> Texte fourni
Les années précédentes à cette période de l'année, la récolte était finie depuis au moins une semaine.
Guillaume Tesson, agriculteur à Hautot-Saint-Sulpice
Une récolte tardive, comme tous les producteurs de pomme de terre, Guillaume Tesson s'y attendait. Car au printemps dernier, lors de la plantation, les agriculteurs ont déjà été confrontés à une météo très pluvieuse qui a compliqué et stoppé un temps leur travail.
Mais en plus cet automne, la récolte s'éternise, régulièrement entrecoupée par des journées de pluie.
Des mauvaises conditions de récolte pour les engins
Les cultivateurs le savent, dans certaines zones, il est possible que les pommes de terre ne soient même pas récoltées. "Un phénomène marginal", tempère Cécile Daures, conseillère spécialisée dans la pomme de terre à la Chambre d'agriculture de la Seine-Maritime.
Car les pluies abondantes et quasi continues créent des amas d'eau, tels des petites mares, entre les rangs de pommes de terre. Impossible dans ces conditions pour les machines de s'aventurer dans les parcelles.
"L'arracheuse pourrait tout simplement rester embourbée, précise Guillaume Tesson. Sans compter que la terre collante se colle sur les tapis des machines, se met dans les mécanismes et peut engendrer des pannes."
Alors le producteur d'Hautot-Saint-Sulpice scrute sans cesse les bulletins météo. "On espère terminer la semaine prochaine si les conditions météo sont là", nous précise-t-il.
Un risque accru de maladie pour les pommes de terre
Au moment de la récolte, la terre collante n'est pas bonne pour les machines et elle ne l'est pas non plus pour les pommes de terre. Si le tubercule apprécie l'eau pour se développer faisant des Hauts-de-France, de la Picardie et de la Normandie les principales régions productrices de France, pour la récolte, c'est une autre histoire.

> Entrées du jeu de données
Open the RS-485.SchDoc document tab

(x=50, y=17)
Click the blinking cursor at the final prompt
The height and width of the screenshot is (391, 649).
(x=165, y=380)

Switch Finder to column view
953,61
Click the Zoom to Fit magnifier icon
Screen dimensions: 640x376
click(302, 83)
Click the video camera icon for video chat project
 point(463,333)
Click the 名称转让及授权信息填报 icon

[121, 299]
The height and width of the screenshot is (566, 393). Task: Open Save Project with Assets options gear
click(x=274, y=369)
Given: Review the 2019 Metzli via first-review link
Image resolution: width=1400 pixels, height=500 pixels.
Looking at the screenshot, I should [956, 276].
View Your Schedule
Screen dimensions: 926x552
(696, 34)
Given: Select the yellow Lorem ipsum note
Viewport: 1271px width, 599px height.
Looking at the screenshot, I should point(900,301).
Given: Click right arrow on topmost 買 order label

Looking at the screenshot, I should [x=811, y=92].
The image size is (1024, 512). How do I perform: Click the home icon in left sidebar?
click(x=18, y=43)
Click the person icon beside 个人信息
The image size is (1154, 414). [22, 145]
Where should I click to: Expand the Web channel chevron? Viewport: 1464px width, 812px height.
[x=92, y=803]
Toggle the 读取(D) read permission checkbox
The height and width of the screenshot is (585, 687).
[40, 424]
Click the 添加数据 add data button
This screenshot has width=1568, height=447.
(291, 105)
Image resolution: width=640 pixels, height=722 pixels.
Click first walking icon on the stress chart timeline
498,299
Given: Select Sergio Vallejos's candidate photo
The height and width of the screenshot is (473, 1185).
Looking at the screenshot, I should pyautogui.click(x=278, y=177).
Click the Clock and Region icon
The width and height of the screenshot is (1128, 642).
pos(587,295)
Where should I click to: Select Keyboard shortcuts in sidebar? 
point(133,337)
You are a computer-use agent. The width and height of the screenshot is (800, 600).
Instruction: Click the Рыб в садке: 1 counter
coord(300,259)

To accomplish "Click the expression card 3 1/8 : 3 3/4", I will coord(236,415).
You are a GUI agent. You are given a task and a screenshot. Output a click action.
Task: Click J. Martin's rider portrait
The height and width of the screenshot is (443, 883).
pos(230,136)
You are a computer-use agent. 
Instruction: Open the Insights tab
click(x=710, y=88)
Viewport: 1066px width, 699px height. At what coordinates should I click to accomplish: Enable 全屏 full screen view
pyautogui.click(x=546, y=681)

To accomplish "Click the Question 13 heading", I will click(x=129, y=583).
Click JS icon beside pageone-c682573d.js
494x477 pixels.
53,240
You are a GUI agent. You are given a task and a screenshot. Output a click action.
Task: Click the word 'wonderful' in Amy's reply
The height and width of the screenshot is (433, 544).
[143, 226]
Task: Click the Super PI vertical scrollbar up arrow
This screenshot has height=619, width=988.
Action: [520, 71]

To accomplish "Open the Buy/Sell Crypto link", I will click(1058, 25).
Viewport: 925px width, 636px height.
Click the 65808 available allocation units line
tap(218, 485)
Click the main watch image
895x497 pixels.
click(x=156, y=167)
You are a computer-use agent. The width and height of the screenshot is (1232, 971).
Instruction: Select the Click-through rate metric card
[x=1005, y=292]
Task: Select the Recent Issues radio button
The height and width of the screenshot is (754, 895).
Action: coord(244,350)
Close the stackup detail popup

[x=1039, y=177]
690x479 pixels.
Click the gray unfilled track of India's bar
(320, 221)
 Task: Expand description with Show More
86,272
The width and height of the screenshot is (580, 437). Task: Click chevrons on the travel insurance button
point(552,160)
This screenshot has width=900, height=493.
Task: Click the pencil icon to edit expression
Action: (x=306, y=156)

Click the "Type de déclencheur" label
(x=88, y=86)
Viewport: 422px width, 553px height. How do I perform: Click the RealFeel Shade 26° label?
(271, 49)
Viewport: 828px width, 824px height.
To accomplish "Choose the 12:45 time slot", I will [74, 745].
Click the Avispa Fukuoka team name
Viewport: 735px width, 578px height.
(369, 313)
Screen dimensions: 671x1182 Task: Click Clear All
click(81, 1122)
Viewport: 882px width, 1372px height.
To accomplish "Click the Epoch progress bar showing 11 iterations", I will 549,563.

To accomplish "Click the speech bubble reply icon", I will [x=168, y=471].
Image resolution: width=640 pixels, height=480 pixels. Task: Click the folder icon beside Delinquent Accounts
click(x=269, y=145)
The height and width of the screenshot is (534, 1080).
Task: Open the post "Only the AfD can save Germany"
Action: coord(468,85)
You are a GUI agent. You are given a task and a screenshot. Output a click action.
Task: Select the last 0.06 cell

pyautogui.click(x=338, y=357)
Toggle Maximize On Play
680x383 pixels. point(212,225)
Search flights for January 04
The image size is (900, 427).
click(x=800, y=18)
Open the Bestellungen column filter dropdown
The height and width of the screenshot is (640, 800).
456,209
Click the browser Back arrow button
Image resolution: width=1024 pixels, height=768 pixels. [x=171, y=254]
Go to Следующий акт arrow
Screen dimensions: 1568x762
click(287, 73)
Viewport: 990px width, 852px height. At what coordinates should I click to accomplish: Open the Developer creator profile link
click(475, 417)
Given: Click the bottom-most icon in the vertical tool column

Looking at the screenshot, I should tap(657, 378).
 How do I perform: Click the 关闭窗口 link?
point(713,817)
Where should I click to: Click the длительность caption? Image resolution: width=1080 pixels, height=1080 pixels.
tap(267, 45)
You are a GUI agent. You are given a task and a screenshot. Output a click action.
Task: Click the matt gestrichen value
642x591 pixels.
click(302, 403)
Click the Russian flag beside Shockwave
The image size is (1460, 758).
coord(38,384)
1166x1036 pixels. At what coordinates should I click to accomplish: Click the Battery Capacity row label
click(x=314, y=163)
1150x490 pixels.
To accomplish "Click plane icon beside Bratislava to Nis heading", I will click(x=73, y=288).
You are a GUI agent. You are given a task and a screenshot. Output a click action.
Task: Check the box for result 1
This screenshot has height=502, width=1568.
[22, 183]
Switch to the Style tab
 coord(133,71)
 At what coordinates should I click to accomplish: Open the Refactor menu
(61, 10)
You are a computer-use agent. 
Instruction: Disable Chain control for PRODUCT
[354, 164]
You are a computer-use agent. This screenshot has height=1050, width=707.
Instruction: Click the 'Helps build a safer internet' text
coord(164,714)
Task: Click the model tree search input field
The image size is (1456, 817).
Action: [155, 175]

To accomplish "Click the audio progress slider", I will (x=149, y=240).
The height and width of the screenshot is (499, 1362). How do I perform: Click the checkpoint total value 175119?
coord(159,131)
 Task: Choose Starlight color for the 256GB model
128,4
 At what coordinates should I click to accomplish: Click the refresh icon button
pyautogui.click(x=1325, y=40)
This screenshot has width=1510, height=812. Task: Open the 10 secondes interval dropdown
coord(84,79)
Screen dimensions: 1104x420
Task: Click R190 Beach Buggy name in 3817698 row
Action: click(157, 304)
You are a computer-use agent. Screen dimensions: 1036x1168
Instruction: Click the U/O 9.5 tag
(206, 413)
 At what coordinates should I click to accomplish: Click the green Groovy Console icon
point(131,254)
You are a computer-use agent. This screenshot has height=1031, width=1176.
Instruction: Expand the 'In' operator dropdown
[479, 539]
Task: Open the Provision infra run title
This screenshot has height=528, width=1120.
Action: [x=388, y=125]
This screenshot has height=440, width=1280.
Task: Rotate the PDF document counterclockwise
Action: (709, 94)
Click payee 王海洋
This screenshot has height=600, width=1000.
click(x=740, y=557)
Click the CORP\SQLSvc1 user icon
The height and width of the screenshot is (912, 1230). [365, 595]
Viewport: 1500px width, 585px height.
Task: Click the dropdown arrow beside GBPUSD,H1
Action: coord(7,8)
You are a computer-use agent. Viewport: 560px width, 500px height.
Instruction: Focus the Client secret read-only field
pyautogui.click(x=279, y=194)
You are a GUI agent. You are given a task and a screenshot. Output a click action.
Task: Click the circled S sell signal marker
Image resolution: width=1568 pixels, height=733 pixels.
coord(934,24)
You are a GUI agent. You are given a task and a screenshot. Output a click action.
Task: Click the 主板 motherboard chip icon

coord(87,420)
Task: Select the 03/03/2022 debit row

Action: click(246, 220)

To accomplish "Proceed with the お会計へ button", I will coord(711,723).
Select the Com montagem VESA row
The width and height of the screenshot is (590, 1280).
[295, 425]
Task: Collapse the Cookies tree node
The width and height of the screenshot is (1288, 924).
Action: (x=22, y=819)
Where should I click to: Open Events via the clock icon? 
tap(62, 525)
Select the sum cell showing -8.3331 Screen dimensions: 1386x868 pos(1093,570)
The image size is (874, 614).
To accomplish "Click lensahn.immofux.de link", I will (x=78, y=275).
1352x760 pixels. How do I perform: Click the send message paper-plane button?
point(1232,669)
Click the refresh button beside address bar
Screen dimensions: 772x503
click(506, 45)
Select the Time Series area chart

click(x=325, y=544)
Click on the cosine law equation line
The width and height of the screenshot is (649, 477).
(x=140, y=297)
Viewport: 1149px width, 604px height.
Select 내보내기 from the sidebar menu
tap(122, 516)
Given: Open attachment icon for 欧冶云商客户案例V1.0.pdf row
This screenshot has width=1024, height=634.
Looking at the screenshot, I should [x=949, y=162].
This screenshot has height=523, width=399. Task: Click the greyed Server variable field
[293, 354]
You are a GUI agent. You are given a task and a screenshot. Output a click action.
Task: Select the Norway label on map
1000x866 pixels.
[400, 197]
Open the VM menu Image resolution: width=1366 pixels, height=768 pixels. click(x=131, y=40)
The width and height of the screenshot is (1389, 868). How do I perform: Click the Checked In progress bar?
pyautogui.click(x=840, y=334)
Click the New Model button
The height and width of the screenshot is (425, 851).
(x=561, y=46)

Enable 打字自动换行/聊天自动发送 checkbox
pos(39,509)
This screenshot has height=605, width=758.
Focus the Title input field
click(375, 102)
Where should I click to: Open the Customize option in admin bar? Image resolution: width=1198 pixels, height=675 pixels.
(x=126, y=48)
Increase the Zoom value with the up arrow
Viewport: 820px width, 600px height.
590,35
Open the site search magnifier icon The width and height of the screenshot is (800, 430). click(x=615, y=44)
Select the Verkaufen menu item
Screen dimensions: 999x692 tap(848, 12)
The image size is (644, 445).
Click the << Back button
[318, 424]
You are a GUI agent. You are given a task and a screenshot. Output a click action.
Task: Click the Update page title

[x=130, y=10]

> Travail demandé
(1) Relevez toutes les régions que l'article sur la récolte des pommes de terre présente comme les principales régions productrices de France.
(2) Recopiez le passage de l'article sur la récolte des pommes de terre qui commence par « Mais en plus » et se poursuit jusqu'à « dans les parcelles. ».
(3) Prolongez l'article sur la récolte des pommes de terre à partir de l'endroit où il s'arrête.

> Corrigé de l'exercice
(1) Hauts-de-France, Picardie, Normandie

(2)
Mais en plus cet automne, la récolte s'éternise, régulièrement entrecoupée par des journées de pluie.
Des mauvaises conditions de récolte pour les engins
Les cultivateurs le savent, dans certaines zones, il est possible que les pommes de terre ne soient même pas récoltées. "Un phénomène marginal", tempère Cécile Daures, conseillère spécialisée dans la pomme de terre à la Chambre d'agriculture de la Seine-Maritime.
Car les pluies abondantes et quasi continues créent des amas d'eau, tels des petites mares, entre les rangs de pommes de terre. Impossible dans ces conditions pour les machines de s'aventurer dans les parcelles.

(3)
Rentrées trop humides, les pommes de terre sont plus sujettes aux maladies. "Lorsqu'on arrache dans des conditions météo comme celles que nous connaissons, la terre reste collée sur les pommes de terre. Or, pour les stocker convenablement pendant plusieurs mois, il faut l'enlever en secouant fort les tubercules sur les tapis sur lesquels ils sont récoltés. Ce type de manœuvres entraîne des chocs sur la pomme de terre et risque de les endommager", explique Cécile Daures.
C'est comme une coupure pour nous sur notre peau. S'il y a un choc sur la pomme de terre, c'est une porte d'entrée potentielle pour tous les agents pathogènes. Cela peut ensuite engendrer des pourritures.
Cécile Daures, conseillère auprès de la Chambre d'agriculture en Seine-Maritime
Une fois la terre retirée, la seule solution reste de sécher convenablement la pomme de terre afin de pouvoir la stocker longtemps sans risque de maladie. "Pour une bonne conservation, nous avons fait tourner la ventilation dans notre hangar de stockage 24h/24h pendant dix jours", détaille Guillaume Tesson.
Voyez le reportage complet de Grégory Thélu, Emmanuelle Partouche et Stéphanie Pierson :
Des coûts supplémentaires pour les agriculteurs
"Et à chaque nouveau lot de pommes de terre que nous rentrons dans le bâtiment, il faut redémarrer les ventilateurs pour sécher de nouveau. Cela entraîne une dépense énergétique supplémentaire. Nous avons presque doublé le temps de ventilation. Tout ce qui compte désormais, c'est de pouvoir vendre correctement nos pommes de terre", poursuit-il.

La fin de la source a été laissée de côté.